My training data has a hierarchical structure: AC → BC → MC → GC → FC, but for prediction I only have access to the FC name and description.
Additional Context:
- 
I have a glossary mapping abbreviations to full terms (e.g., “Accr” → “Accelerator”, “MoF” → “Function Monitoring”)
 - 
Technical domain: Automotive software architecture
 - 
The naming follows specific conventions with underscores, prefixes, and technical abbreviations
 
Questions:
- 
What’s the best approach for this hierarchical classification with mixed naming patterns?
 - 
Should I use transformer models or traditional ML with feature engineering?
 - 
Any experience with similar technical domain classification problems?
 
Dataset Structure
AC     → Top-level application layer
├── BC         → Main functional subsystem [TARGET LABEL]
├── MC→ Optional submodule layer
├── GC  → Optional function grouping
└── FC (Functional Component) → Specific function [INPUT]
An example of how my actual data is like(this is not my real data)
AC BC MC GC FC FC_Description
AppLayer - - - - Application Layer
AppLayer AppSup - - - Application Supervisor
AppLayer AppSup EngSync - - Engine Synchronization Controller
AppLayer AppSup EngSync - EngSync_Adapter Software Adapter Component
AppLayer AppSup EngSync - EngSync_CamEvtCfg Camshaft Event Configuration Module
AppLayer AppSup EngSync - EngSync_Monitor Engine Sync Controller Monitoring
AppLayer AppSup EngSync - EngSync_TaskHandler Task Activation Handler
AppLayer AppSup HiSvc - - High-Level Service Library
AppLayer AppSup HiSvc - HiSvc_Library High-Level Service Library
AppLayer AppSup HiSvc SecComm SecComm_Adapter Secure Communication Adapter
AppLayer AppSup PwrMod - - Power Mode Manager
AppLayer AppSup PwrMod PwrCoord - Power Mode Coordinator Functions
AppLayer AppSup PwrMod PwrCoord PwrCoord_Periph Power Mode Coordinator Peripherals
AppLayer AppSup SafeFunc FuncMon - Function Monitoring
AppLayer AppSup SafeFunc FuncMon FuncMonAccel_BrkCheck Accelerator Brake Plausibility Check
AppLayer AppSup SafeFunc FuncMon FuncMonAir_AddFunc Additional Air Monitoring Function
AppLayer AppSup SafeFunc FuncMon FuncMonAir_Charge Relative Air Charge Monitoring
AppLayer AppSup SafeFunc FuncMon FuncMonBrake Brake System Monitoring
AppLayer AppSup SafeFunc FuncMon FuncMonBrake_Hardware Brake Hardware Input Monitoring
AppLayer AppSup SafeFunc FuncMon FuncMonBrake_System Brake System Safety Monitor
AppLayer AppSup SafeFunc FuncMon FuncMonBase_Speed Speed Signal Monitoring
- MC and GC columns can often be empty.
 - Some FCs start with their BC name, others start with GC or MC identifiers, and a few start with completely unrelated prefixes.

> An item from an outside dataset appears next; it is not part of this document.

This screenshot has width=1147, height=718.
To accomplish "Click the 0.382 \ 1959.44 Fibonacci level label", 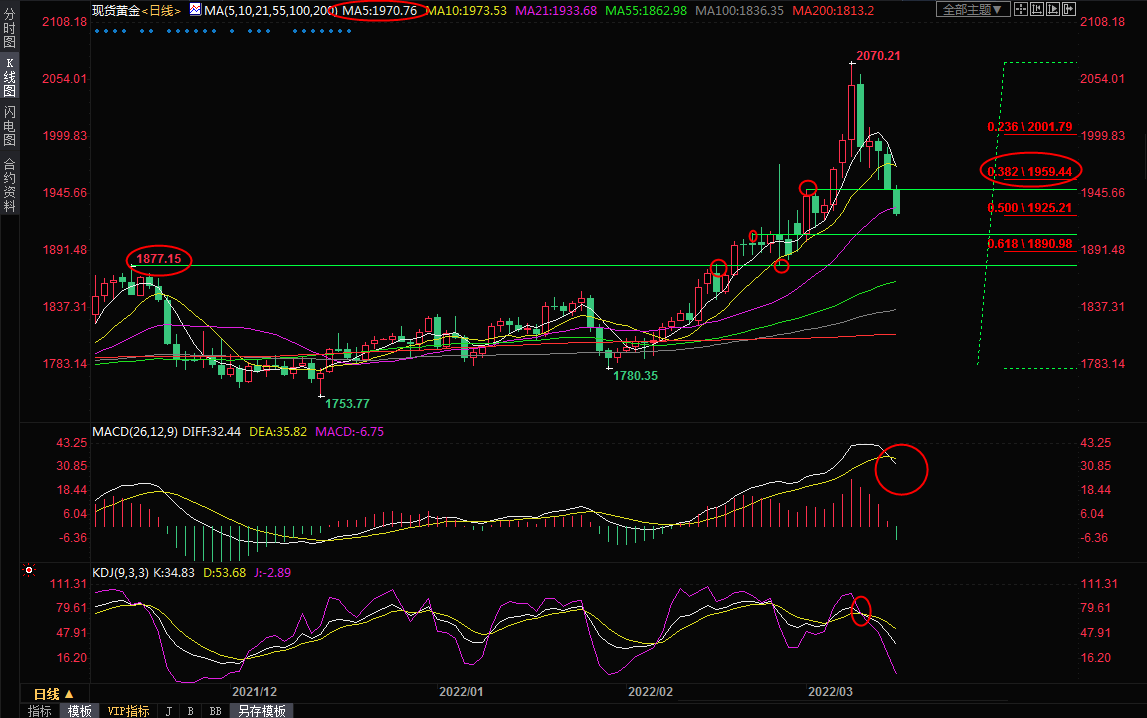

 - FC long names describe functionality
 
The FC names follow different patterns:
- 
Direct BC naming: starts directly with BC name
 - 
MC-based naming: starts directly with MC name
 - 
GC-based naming
 - 
Mixed patterns: fc name starts with completely different identifer
 
Available Resources:
- 
The dataset includes the following columns: AC, BC, MC, GC, FC, and FC task — where FC is the structured short identifier, FC task is its descriptive English text, and BC is the target label to be predicted.
 - 
A complete glossary mapping abbreviations to full terms.
 
I’m currently unsure what preprocessing or embedding strategy would work best to identify the correct BC for a new FC. Could anyone please guide me on the right process or steps to follow for this type of structured + text-based classification problem?

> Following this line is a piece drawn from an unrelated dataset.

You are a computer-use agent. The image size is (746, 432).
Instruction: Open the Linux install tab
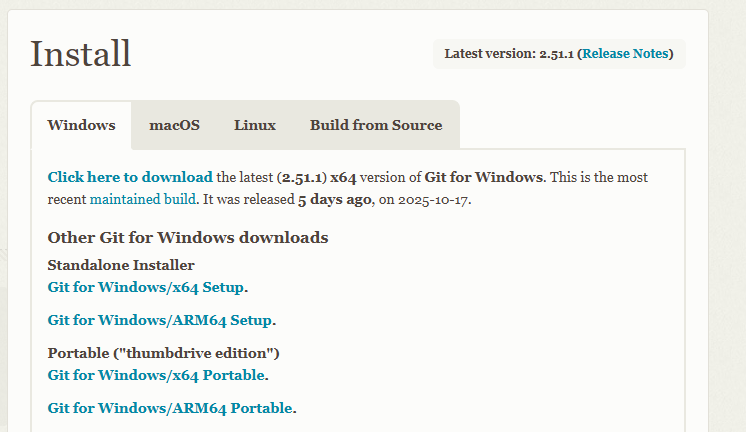pyautogui.click(x=255, y=126)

After this part, my mentor also wants me to build a RAG (Retrieval-Augmented Generation) pipeline on top of it so if you could also suggest any pipeline or architecture that would fit this kind of dataset (even a simple one), that would be amazing. I am lost and any pointers or any example workflows would really help me move forward.